On 7 July, Bartolomeo Colleoni and Giovanni delle Bande Nere sortied as part of the escort for a large convoy sailing to Benghazi in Libya.[9] The convoy consisted of five freighters and a passenger liner that were carrying some 2,200 men, 72 tanks, 237 other vehicles, and a large amount of supplies and fuel; these were intended to fortify the planned invasion of Egypt. II Division, along with the 10th Destroyer Squadron (which consisted of Maestrale, Libeccio, Grecale, and Scirocco) and the torpedo boats Pegaso, Orione, Orsa, Procione, Abba, and Pilo, formed the convoy's close escort.[10][11] Significant elements of the Italian fleet were at sea as part of the convoy, which the British attempted to intercept. In the ensuing Battle of Calabria on 9 July, the ships of II Division were assigned to make sure the convoy arrived in port undamaged. The convoy arrived in Benghazi the next day, but Bartolomeo Colleoni and Giovanni delle Bande Nere soon moved to Tripoli to avoid attacks from British aircraft based in Egypt. The Italian naval command considered sending the two cruisers to bombard British positions on the coast at Sollum, but decided against it; instead, they were to be sent to Portolago in the Dodecanese. From there, they were to attack British convoys in the Aegean Sea.[9]

Battle of Cape Spada

Bartolomeo Colleoni during the action with HMAS Sydney

Bartolomeo Colleoni and Giovanni delle Bande Nere left Tripoli on the evening of 17 July and sailed to the north of Crete, bound for the Aegean. On the 19th, the four British destroyers HMS Hyperion, Ilex, Hero, and Hasty were sent on an anti-submarine patrol in the area, while the Australian light cruiser HMAS Sydney and the British destroyer Havock searched the Gulf of Athens. At around 06:00 on 19 July, the Italians spotted the four British destroyers off Cape Spada of western Crete, which were some 17,000 m (19,000 yd) away; Sydney and Havock were around 60 nautical miles (110 km; 69 mi) to the north. The British ships immediately signaled Sydney and turned to flee at high speed. The Italian commander, Rear Admiral Ferdinando Casardi aboard Giovanni delle Bande Nere, ordered his ships to pursue the retreating British ships, believing them to be part of the escort for a convoy he hoped to attack. At 06:27, the Italian cruisers opened fire on the destroyers, but the faster destroyers were able to pull out of range without having been hit.[9][a] At around this time, a Greek freighter passed between the formations but quickly withdrew from the area.[12]

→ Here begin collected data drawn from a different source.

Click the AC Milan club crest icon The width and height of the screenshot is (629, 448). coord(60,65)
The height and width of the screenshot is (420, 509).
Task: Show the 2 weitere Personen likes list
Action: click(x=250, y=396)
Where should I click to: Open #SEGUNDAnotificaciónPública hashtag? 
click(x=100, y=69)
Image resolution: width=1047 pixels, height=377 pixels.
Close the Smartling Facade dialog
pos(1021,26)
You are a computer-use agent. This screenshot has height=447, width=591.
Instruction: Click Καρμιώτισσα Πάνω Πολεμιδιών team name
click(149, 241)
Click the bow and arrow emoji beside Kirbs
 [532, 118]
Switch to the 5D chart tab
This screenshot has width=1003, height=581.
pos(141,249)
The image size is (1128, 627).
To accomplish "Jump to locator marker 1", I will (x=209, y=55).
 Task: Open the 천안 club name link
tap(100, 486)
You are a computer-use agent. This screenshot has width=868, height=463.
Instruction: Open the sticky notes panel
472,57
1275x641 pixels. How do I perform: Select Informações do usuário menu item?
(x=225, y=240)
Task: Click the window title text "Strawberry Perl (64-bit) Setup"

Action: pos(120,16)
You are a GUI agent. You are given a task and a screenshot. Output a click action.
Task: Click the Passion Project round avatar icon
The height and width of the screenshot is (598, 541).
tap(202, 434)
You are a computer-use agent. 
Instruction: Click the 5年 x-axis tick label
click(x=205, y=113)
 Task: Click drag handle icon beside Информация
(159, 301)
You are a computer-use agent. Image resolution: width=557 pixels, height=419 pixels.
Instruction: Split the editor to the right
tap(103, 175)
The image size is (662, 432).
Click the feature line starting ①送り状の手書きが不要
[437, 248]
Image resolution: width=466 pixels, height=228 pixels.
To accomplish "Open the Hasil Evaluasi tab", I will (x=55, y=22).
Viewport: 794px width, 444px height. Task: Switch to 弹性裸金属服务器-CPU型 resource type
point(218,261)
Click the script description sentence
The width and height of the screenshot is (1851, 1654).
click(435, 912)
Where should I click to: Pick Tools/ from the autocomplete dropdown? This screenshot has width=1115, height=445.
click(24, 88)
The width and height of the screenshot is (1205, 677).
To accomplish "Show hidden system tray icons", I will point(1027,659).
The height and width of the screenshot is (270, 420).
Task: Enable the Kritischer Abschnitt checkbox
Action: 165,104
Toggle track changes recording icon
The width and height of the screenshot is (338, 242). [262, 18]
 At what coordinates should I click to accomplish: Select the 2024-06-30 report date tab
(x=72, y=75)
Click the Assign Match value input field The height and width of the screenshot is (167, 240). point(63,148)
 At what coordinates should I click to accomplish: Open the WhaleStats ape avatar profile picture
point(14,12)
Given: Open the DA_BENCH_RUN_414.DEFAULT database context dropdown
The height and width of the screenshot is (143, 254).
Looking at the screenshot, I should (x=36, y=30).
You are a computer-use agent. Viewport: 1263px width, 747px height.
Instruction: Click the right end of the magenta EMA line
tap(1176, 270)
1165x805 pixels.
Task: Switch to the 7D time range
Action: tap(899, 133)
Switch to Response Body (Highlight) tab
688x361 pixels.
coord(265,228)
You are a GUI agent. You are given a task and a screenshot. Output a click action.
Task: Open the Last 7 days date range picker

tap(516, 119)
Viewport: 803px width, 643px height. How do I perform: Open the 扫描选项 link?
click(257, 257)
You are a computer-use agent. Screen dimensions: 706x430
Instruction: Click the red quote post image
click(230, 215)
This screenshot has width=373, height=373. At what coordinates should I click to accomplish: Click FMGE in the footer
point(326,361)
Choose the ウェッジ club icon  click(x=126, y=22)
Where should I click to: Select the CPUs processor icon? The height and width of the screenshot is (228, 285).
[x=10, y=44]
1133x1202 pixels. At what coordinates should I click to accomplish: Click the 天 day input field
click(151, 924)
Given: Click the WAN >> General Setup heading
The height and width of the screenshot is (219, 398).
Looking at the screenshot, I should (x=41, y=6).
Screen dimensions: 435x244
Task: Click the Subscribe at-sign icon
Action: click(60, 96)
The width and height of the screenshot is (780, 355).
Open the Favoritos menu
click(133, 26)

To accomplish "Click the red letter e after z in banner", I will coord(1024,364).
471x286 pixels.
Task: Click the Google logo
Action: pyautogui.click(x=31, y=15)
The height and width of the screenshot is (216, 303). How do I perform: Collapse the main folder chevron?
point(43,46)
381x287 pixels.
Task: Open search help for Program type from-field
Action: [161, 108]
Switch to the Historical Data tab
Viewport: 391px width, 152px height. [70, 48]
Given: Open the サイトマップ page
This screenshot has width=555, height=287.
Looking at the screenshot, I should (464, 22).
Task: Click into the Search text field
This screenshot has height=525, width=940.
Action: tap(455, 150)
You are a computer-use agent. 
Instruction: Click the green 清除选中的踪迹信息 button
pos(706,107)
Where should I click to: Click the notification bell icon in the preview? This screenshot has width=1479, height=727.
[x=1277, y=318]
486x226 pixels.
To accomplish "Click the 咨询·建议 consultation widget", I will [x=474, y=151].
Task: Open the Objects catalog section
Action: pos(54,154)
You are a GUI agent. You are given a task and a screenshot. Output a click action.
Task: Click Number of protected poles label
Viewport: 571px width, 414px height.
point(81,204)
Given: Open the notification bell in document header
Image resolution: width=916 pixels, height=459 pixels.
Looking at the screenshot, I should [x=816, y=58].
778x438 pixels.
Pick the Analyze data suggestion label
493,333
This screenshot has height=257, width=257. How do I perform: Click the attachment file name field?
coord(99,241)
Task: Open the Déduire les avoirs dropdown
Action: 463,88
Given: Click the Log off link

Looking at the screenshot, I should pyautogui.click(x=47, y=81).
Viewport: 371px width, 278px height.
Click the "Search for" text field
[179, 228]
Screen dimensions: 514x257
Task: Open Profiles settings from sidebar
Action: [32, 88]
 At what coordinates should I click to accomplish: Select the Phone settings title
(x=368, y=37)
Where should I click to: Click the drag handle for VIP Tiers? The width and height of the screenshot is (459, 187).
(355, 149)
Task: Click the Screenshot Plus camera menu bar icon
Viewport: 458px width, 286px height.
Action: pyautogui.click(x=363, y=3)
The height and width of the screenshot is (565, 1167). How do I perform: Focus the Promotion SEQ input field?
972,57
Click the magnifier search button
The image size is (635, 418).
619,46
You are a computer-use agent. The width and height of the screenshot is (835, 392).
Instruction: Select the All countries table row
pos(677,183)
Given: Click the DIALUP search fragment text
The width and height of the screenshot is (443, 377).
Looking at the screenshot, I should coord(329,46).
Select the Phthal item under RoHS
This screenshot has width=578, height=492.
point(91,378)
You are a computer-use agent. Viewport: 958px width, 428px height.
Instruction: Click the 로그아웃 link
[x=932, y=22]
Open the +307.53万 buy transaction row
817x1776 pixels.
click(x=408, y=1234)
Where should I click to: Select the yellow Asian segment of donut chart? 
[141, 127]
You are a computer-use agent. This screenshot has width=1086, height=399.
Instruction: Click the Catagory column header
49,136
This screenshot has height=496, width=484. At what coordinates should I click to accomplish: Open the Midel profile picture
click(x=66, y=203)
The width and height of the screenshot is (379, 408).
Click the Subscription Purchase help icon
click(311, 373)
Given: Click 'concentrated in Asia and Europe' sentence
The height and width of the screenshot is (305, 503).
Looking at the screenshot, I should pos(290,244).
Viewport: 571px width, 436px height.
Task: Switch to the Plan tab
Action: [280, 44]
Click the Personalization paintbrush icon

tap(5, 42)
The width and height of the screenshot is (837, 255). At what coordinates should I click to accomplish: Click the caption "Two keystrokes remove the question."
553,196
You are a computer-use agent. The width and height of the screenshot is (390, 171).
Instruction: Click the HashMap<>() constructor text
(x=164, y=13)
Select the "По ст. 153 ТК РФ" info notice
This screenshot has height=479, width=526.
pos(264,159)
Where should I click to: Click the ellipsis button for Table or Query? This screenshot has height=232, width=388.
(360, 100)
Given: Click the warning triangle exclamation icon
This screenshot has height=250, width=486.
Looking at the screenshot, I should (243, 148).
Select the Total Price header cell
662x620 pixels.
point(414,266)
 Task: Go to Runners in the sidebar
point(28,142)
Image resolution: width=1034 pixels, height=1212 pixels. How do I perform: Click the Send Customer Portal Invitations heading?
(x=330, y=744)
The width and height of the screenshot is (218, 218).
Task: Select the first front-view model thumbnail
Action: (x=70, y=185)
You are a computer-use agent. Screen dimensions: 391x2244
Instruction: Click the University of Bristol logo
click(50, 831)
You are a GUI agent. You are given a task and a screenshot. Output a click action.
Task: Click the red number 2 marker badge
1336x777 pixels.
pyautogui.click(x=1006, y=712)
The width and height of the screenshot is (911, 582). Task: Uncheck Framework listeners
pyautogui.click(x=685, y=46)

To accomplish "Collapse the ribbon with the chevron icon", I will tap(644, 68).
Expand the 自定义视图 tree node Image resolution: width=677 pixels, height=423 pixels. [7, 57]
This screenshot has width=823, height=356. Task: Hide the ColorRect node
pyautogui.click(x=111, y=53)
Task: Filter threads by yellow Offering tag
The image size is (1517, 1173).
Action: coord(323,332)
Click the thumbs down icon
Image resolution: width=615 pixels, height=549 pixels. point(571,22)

Casardi pursued the British blindly, deciding not to launch any of his reconnaissance aircraft (both because of the sea state and not wanting to slow down to launch them), and he was also not supported by any land based aircraft in the area. As a result, they had no way to know that Sydney was in the area, and when she arrived on the scene at around 07:30 and opened fire, it took the Italians completely by surprise. The Australian cruiser had opened fire from a range of about 12,000 m (13,000 yd) while in the middle of a fog bank; almost immediately, she hit Giovanni delle Bande Nere near her aft funnel. The Italian cruisers quickly returned fire, but had difficulty locating the target in the fog, as they only had Sydney's muzzle flashes to aim at. They also rolled badly in the heavy seas, which further hampered their gun laying.[9] Captain Collins of Sydney detached Havock to join the other destroyers, Collins ordered to make a torpedo attack on the cruisers. Casardi responded by turning his ships south and then southwest to move to less restricted waters further from Crete. As the Italians withdrew, Sydney alternated fire between the two cruisers, depending on which was more visible, but she focused her fire on Bartolomeo Colleoni, as she was generally closer.[14]

Bartolomeo Colleoni, sinking

At 08:24, Sydney struck Bartolomeo Colleoni with a salvo of 152 mm shells; one of the rounds jammed her rudder in the neutral position. The ship was now unable to steer, but she remained on the course she had been steaming. Shortly thereafter, another salvo from Sydney hit the ship amidships, causing extensive damage and starting several fires. One shell struck her conning tower and killed much of the bridge crew. The ship lost speed, which allowed the British destroyers to come into range. Further hits disabled two of the boilers and destroyed the main steam condenser, which was used to feed water back into the boilers. Without water to boil, the engines quickly shut down, leaving Bartolomeo Colleoni dead in the water. The ammunition hoists for her main battery guns were also disabled. Her 100 mm guns kept firing, as they could be operated manually. Within six minutes of the first hit, the ship had been effectively neutralized and Captain Umberto Novaro issued the order to abandon ship.[13][15]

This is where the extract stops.